Su mujer aclara que ya no sería tan niña, pues rondaría los veinticinco años. Y Gironella continúa:
Cierto. Sería una hermosa muchacha, quizá hubiera estudiado medicina, que tan bien nos vendría ahora a ambos camino de la ancianidad. Pero yo en aquellos años todo lo sacrificaba a lo que entendía que era mi vocación de escritor, que requería por encima de todo libertad. Toda la libertad del mundo para escribir y todo lo que pudiera entorpecerlo lo apartaba de mi camino. ¡Cuántas cosas he sacrificado por preservar esa teórica libertad!

Leyendo estos párrafos, he recordado algo que me sucedió a mí.

Un día estaba especialmente agobiado en casa. Continuamente tenía que hacerme cargo de mis hijas, y no había manera de ponerme a lo que me interesaba en ese momento, que era escribir. Desde hacía algunos días se había ido apoderando de mí la sensación de que estaba dejando escapar la vida sin hacer aquellas cosas que me parecían de verdad importantes, pues permanentemente me veía enredado en mil y una faenas familiares. Entonces aproveché un hueco para rezar vísperas –sana costumbre que, por desgracia, no he mantenido con la constancia que sería de desear-, y me topé con que el salmo de aquel día decía lo siguiente:
Si el Señor no construye la casa,
en vano se cansan los albañiles;
si el Señor no guarda la ciudad,
en vano vigilan los centinelas.

Es inútil que madruguéis,
que veléis hasta muy tarde,
que comáis el pan de vuestros sudores:
¡Dios lo da a sus amigos mientras duermen!

La herencia que da el Señor son los hijos;
su salario, el fruto del vientre:
son saetas en manos de un guerrero
los hijos de la juventud.

Dichoso el hombre que llena
con ellas su aljaba:
no quedará derrotado cuando litigue
con su adversario en la plaza.

Hasta entonces nunca había visto conexión entre la primera y la segunda parte. Por un lado se hablaba de confiar en Dios para sacar adelante nuestras empresas, pero por otra se hacía referencia a la paternidad. En ese momento todo cobró sentido. Yo estaba preocupado por realizar ciertas cosas, “construir”, “hacer, hacer, hacer” y Dios me decía que no me cegara con aquello, que si me ponía en sus manos las cosas saldrían como era debido, y si no, serían en vano. En vez de necesitar lanzarme a la conquista, él me entregaba directamente los tesoros, y el más valioso de todos: mis hijas. Ellas eran mis saetas, las flechas de mi combate, mi auténtica “dicha”.

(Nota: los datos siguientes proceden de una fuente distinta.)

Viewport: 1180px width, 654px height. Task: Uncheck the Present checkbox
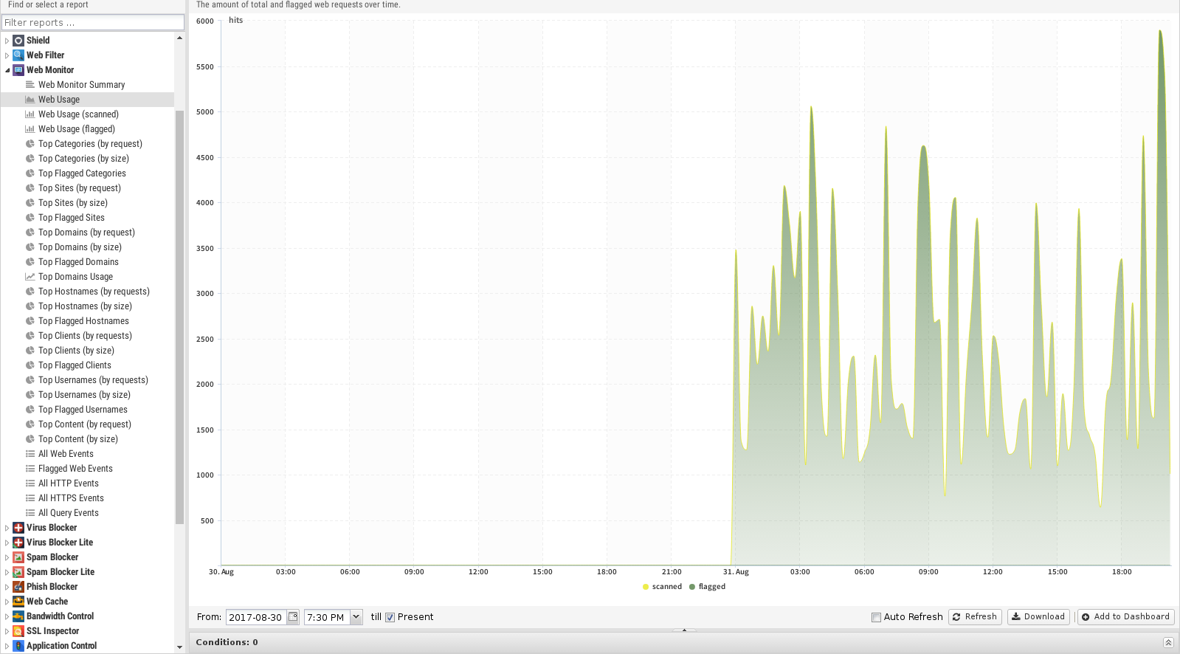pos(390,618)
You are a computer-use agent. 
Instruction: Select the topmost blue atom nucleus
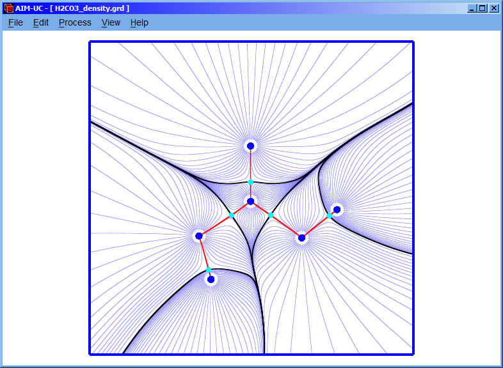coord(251,146)
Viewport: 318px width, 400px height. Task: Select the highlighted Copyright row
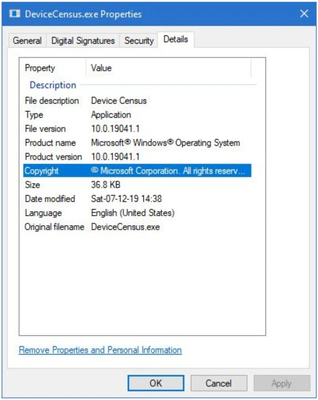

El escritor corre el peligro de sumergirse en “su mundo” y dar la espalda al verdadero mundo. A menudo se estremece más ante la expresión certera o el sufrimiento de uno de sus personajes, que por el dolor real de las personas que conviven con él. Por ello, si no quiere perderse, debe “reubicarse” de vez en cuando.

Cuando los niños ven la televisión, están absolutamente abstraídos. Poco importa lo que suceda a su alrededor. No oyen, no ven, no sienten nada que sea ajeno a la pantalla. El único modo efectivo de recabar su atención es pulsar el “off” en el mando. Entonces se produce en ellos como un despertar, molesto quizás, pero efectivo.

Igual sucede a menudo al escritor. Inmerso en su obra, todo lo que lo distraiga de ella le parece un acto de piratería; si se le reclama para algo distinto, se siente avasallado, importunado.

Por eso conviene no obsesionarse; fijar tiempos y, sobre todo, establecer prioridades. Estas no pueden fijarse más que en función de nuestros prójimos (es decir, “próximos”).